Filthy Music Review - 'Suffering in Solitude: A Place Apart'


Suffering in Solitude – A Place Apart (2013)

Domestic Genocide Records

Review by Jude Felton

If there’s anyone out there that would like to send me a complete and detailed list of all the sub-genres within “Metal”, I’d be eternally grateful. On a serious note, I believe there are only two sub-genres, and that is good and bad; although I suppose you could add mind-numbingly average into the fold. Suffering in Solitudes debut album, released on Domestic Genocide Records, falls firmly into the good category.


If you want to get really picky, and I know us metal-types are, then you could say that Suffering in Solitude are Post Black Metal; with plenty of Depressive and Atmospheric BM thrown in on an experimental twist. Sometimes the categories, in which we try and describe the music, hinder as much as help. Sure, they give you a broad ballpark in which to play, but so often they will give you a preconceived notion of how a band is “supposed” to sound.

Suffering in Solitude is the brainchild of one Christopher A, who has over the past couple of year expanded the band from a solo project to a full band, and the results are quite sublime. Fans of Deafheaven, Ov Hollowness and Vattnet Viskar are going to enjoy this six song outing; one that’s as beautiful as it is abrasive.



It’s a short(ish) album, at around 28 minutes, but it’s one that is definitely best digested as a whole, rather than in small doses. The songs cascade through the speakers, from the opening Inside Out, which is a soothing 5 ½ minutes, through to the closing of Sunken, Placed Apart, which both bookend the album perfectly. In between these two, the songs ebb and flow as the band create a truly magnificent soundscape.

Although not strictly an instrumental album, there are large sections that do play without the need for vocal accompaniment. However, when Christopher A does unleash his vocals, it’s of the totally anguished variety; which of course helps convey the desolation within the beauty of this album. And it’s this beauty that is an overriding feeling throughout the running time, even when the music conveys the opposite.
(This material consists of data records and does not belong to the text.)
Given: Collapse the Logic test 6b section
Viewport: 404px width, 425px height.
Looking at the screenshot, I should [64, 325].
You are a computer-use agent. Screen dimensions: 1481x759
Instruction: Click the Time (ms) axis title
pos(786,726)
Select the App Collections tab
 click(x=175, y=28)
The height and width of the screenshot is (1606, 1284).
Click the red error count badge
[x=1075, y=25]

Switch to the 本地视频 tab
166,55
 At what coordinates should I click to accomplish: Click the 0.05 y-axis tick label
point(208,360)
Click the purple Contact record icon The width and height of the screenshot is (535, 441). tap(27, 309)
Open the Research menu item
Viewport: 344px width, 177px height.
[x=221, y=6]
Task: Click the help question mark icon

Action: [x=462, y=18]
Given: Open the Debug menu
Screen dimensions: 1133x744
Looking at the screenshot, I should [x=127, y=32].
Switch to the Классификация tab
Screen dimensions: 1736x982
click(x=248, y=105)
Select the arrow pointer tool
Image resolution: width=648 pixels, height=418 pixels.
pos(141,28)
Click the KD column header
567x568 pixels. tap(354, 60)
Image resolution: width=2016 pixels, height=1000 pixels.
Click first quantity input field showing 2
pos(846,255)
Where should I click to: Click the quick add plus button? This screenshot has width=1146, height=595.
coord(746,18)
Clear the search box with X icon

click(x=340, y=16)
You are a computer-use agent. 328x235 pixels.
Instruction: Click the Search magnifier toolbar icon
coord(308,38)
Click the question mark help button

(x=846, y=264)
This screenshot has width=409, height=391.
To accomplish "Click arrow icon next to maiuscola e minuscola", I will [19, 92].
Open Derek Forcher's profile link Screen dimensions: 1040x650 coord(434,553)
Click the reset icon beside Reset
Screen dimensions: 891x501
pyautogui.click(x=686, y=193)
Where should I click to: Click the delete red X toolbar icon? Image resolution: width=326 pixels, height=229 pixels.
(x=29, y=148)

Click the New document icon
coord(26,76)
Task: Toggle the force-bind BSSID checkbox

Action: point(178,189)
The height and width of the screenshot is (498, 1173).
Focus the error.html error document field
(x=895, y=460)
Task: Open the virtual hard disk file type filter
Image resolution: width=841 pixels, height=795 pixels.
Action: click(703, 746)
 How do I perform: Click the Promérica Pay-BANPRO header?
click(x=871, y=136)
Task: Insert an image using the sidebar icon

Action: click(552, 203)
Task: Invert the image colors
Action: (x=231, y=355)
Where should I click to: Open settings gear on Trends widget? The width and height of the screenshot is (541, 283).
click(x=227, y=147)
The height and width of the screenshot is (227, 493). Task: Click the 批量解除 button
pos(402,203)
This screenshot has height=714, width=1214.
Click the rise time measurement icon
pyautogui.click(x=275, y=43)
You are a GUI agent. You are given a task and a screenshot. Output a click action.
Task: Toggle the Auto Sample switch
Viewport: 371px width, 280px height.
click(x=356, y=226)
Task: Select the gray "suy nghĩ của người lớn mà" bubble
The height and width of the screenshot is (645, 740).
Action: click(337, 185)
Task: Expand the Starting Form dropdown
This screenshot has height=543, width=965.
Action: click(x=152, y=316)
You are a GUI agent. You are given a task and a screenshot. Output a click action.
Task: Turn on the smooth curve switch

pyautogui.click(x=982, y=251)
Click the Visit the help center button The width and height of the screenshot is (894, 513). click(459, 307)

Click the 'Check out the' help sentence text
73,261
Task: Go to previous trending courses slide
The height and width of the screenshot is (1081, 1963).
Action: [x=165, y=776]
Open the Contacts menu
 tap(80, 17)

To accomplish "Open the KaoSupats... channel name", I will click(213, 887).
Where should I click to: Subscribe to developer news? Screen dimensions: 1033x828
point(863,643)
A Place Apart is due to hit the stores on December 31st and I can tell you that this album is a perfect way to see in the New Year. Black Metal purists may well run off and burn a church in anger, rather than listen to this, but for everyone else I can tell you that this is a quite wonderful album; absolutely terrific.

Tracklist:

1. Inside Out
2. Entrance
3. Exit (Time Lost)
4. Suffering in Solitude
5. Distance (Instrumental) 2
6. Sunken, Placed Apart

A Place Apart in released by Domestic Genocide Records on December 31st.